India’s Steel Frame in 2025: Reforming the IAS Before It Rusts
The Indian Administrative Service (IAS) has long been celebrated as the steel frame of India. It was created to provide continuity, neutrality, and stability in governance. For decades, it succeeded in doing so — guiding India through droughts, wars, democratic transitions, and economic reforms
Bharatiya Abroad | Edited by Dr Arvind Dube | Updated: September 30, 2025 10:05 am UTC
The Steel Frame and Its Cracks
The Indian Administrative Service (IAS) has long been celebrated as the steel frame of India. It was created to provide continuity, neutrality, and stability in governance. For decades, it succeeded in doing so — guiding India through droughts, wars, democratic transitions, and economic reforms.
But in 2025, the sheen is fading. The IAS is no longer viewed as the unquestioned elite service that carries the entire weight of the Republic. Instead, it is increasingly seen as bloated at the top, weakened by political interference, and unprepared for the demands of a fast-changing, digital-first India.
The challenge is not whether the IAS will survive — it will. The real challenge is whether it can stay relevant. Without urgent reforms, the steel frame risks becoming a hollow frame.
Too Many Generals, Too Few Soldiers
The first problem is structural. The IAS was meant to be a pyramid — with a broad base of junior officers and a sharp, narrow top of leaders. Today, it looks more like a trapezoid.
Far too many officers reach senior levels, but there are simply not enough meaningful posts for them. In 2024, a DoPT report revealed that more than 200 IAS officers empanelled as secretaries or additional secretaries had no substantive postings. Many were parked in advisory roles, special duty posts, or departments with little real work — positions created to “accommodate” them rather than to serve the country.
This misallocation is not just wasteful. It has consequences. Generalist IAS officers now head departments traditionally run by domain experts — fisheries, horticulture, animal husbandry, even health. Specialists are sidelined. Turf wars erupt. Governance slows down. Citizens pay the price.
A retired Cabinet Secretary captured the frustration in a 2023 seminar: “We have more generals than soldiers. And in governance, that is fatal.”
When Honesty Becomes a Liability
The second problem is political interference. Transfers have become weapons. Officers who dare to resist illegal instructions are punished with harassment.
Take the case of an IAS officer in Madhya Pradesh. Between 2022 and 2023, he was transferred 11 times in 18 months for refusing to clear illegal mining licenses tied to political networks. His family was uprooted again and again; his children’s schooling was repeatedly disrupted.

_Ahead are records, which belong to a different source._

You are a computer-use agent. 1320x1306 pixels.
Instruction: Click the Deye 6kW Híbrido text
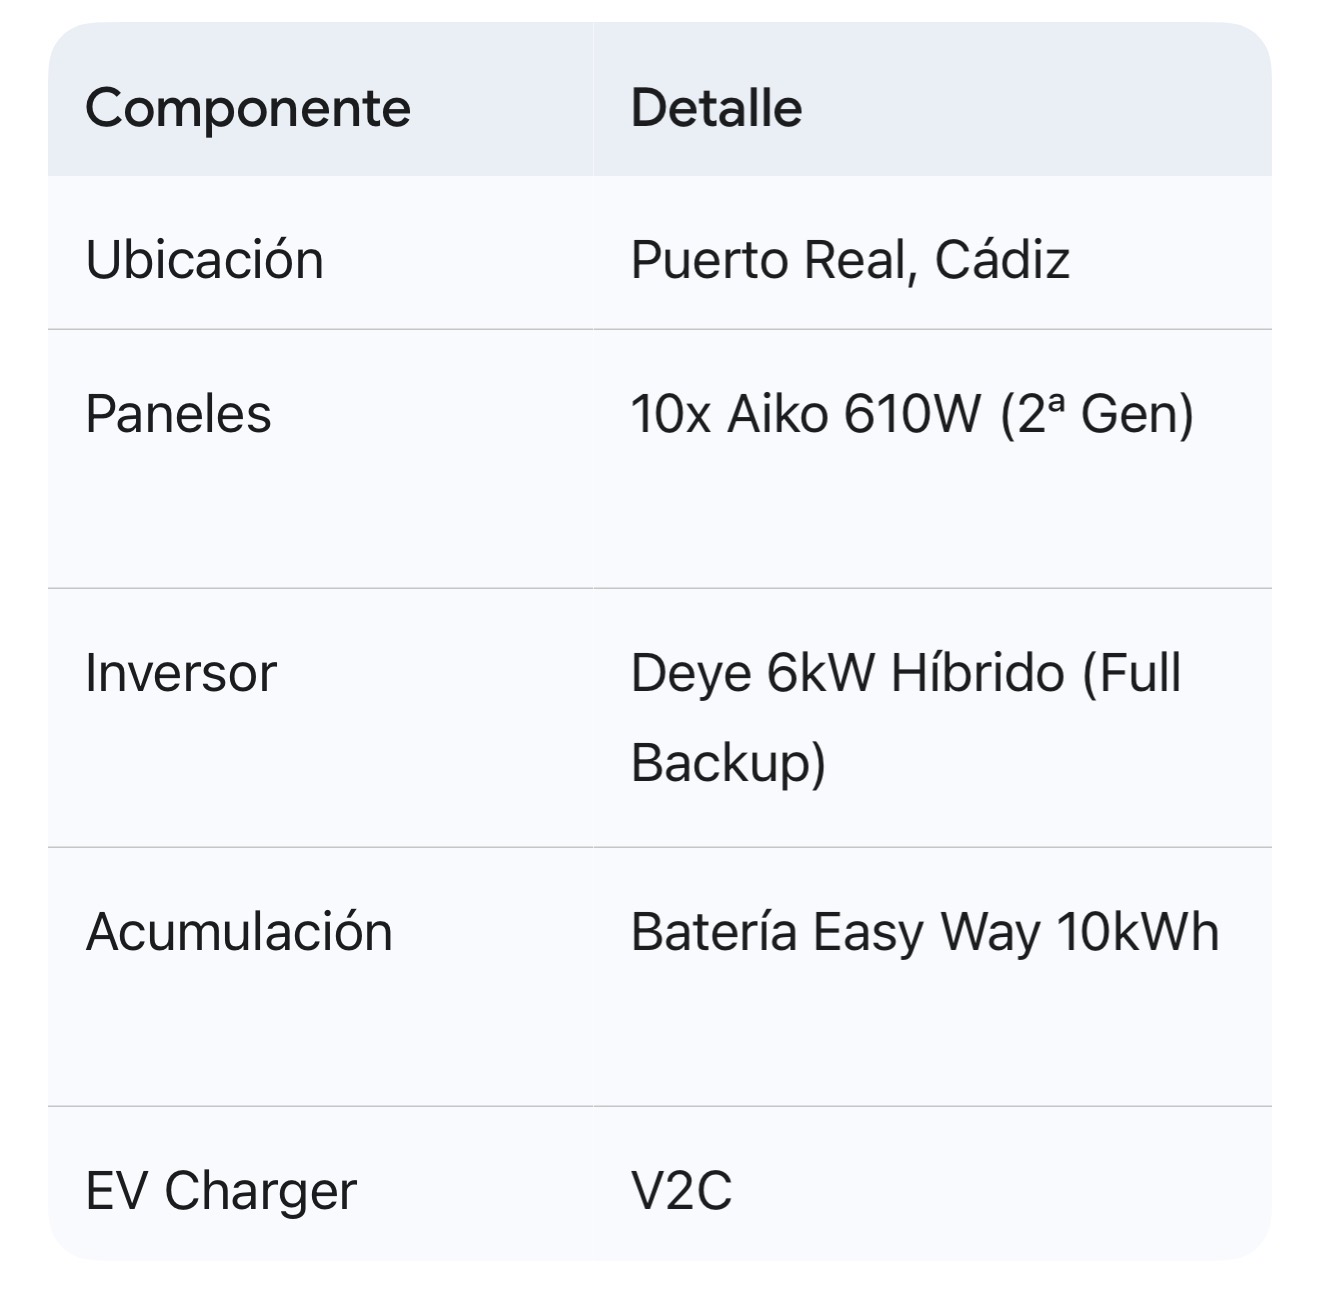point(848,672)
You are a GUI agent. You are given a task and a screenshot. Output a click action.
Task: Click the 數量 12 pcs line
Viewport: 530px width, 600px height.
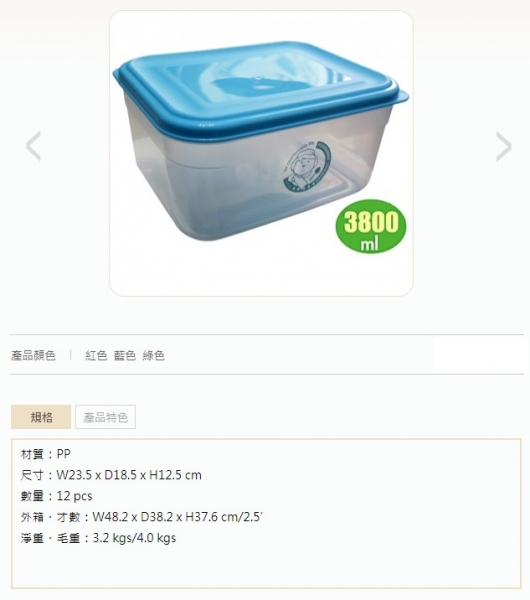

Finally, he sought central deputation simply to escape the harassment.
This is not an isolated story. Across India, countless officers whisper similar tales. Honesty has become a liability. Obedience, even to unlawful instructions, is often rewarded.
Leaders Without Legacy
Even for those who reach the top, tenure is the curse. Secretaries to the Government of India today serve on average less than 20 months in a ministry.
That is barely enough time to learn the ropes, let alone introduce reform.
Global comparisons are telling:
- In Singapore, administrative officers enjoy stable 4–5 year postings, with mid-career weeding out for underperformers.
- In the UK, Permanent Secretaries often serve 5–7 years, ensuring continuity and accountability.
- Even in China, cadres usually stay long enough to deliver outcomes before rotation.
India, by contrast, produces secretaries who barely last two monsoons. They clear files, hold meetings, and are shifted before they can create legacy.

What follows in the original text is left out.